Ainda não há clareza sobre a forma como a demanda deve se comportar no curto prazo e o cenário instável impede um início de processo de recuperação do consumo no país, na visão de Ronaldo Iabrudi, presidente do Grupo Pão de Açúcar (GPA), a segunda maior varejista alimentar do Brasil. “Há alguns sinais positivos, como a perspectiva de queda da Selic, a reforma trabalhista, as reformas do setor elétrico e de mineração, o que nos leva a ver uma tendência mais positiva. Mas, de maneira geral, o cenário ainda está muito difícil”, afirmou Iabrudi ao Valor.
“Temos trabalhado no sentido de gerar resultados menos dependentes do cenário externo e nossos avanços são fruto das ações internas que temos conduzido”, acrescentou.
Apesar de apresentar resultados considerados “sólidos” e “expressivos” por analistas de mercado no segundo trimestre, a varejista destacou em seu relatório de desempenho que sentiu os efeitos negativo da queda da inflação na divisão multivarejo, que inclui as bandeiras Extra e Pão de Açúcar e responde por 60% do negócio alimentar.
Nessas redes, a receita não cresceu de abril a junho, e ficou em R$ 6,4 bilhões. Segundo a empresa, algumas categorias de alimentos, como legumes e hortaliças, chegaram a apresentar deflação em junho, o que impactou o desempenho das lojas Pão de Açúcar e Extra Super, que têm a maior participação dessas categorias.
Já na rede de atacarejo Assaí, o grupo conseguiu compensar a queda de preço com maior volume vendido – a receita da cadeia subiu 28%, para R$ 4,3 bilhões -, mas alerta para risco de manutenção dessa pressão no próximo trimestre. “Ainda deveremos ver a questão inflacionária no terceiro trimestre, algo que deve ser amenizado no quarto trimestre e os fatores são excesso de safra, pouca demanda e dólar baixo, o que faz com que vários produtos tenham queda de preços acima do esperado”, disse Belmiro Gomes, presidente do Assaí, a analistas.
Quando os reajustes de preços diminuem, o varejo tenta compensar essa queda por meio de ações que turbinem o volume vendido.

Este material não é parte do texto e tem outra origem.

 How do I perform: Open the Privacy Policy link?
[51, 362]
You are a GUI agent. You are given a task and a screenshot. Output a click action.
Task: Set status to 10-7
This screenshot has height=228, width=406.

Há naturalmente um descompasso inicial nesse processo, especialmente se há queda muito brusca da inflação ou se há deflação, como ocorreu em junho. Esse movimento já afetou a operação das principais varejistas do país, segundo executivos ouvidos ontem – Carrefour e Walmart também tem verificado efeito negativo da queda acelerada da inflação.
Em relatório ontem, a equipe de análise do Credit Suisse diz que “inicialmente [o GPA] pode ter um impacto negativo nas margens, já que as despesas [operacionais] tendem a aumentar, com base na inflação passada”. O GPA descartou ontem efeito negativo da menor inflação em margem bruta.
Ontem, as ações do GPA fecharam o pregão em alta de 2,13%, em R$ 71,49. A ação do Carrefour teve queda de 1,95%, para R$ 15,10.
Analistas destacaram ontem que, apesar do certo descompasso entre inflação e volume em alguns negócios, o GPA conseguiu registrar números positivos. O grupo apurou lucro líquido de R$ 165 milhões (atribuído aos controladores), R$ 14 milhões acima da estimativa do Morgan Stanley (em 2016, a perda foi de R$ 277 milhões). O valor do lucro antes de juros, impostos, amortização de depreciação do braço alimentar, em R$ 551 milhões no intervalo, superou em 12% a estimativa do UBS.
A margem bruta aumentou de 24,5% para 26,9%, sendo que 1,2 ponto percentual dessa alta foram oriundos do reconhecimento de créditos tributários no montante de R$ 447 milhões no com Pão de Açúcar e Extra. Desconsiderando este efeito, a margem teria subido 1,2 ponto, para 22,7%, ressalta o relatório do BB Investimentos.
O destaque central do trimestre voltou a ser a operação do Assaí, que encerrou junho respondendo por 40% do braço alimentar do grupo (era 34% há um ano). Em relatório, o Credit Suisse ressaltou melhoras no desempenho do Extra e Pão de Açúcar (apesar deste último ter tido vendas em queda no trimestre), destacando um nova estratégia de preços e a redução das despesas nos negócios.
O banco destaca, porém que Extra e Pão de Açúcar ainda ficaram abaixo das expectativas iniciais (e mais otimistas) dos analistas, principalmente na margem bruta. “Os resultados também continuam atormentados por uma infinidade de itens não recorrentes, que, embora explicados, continuam exigindo vários ajustes”, destacaram os analistas Tobias Stingelin, Leandro Bastos e Antonio Gonzalez.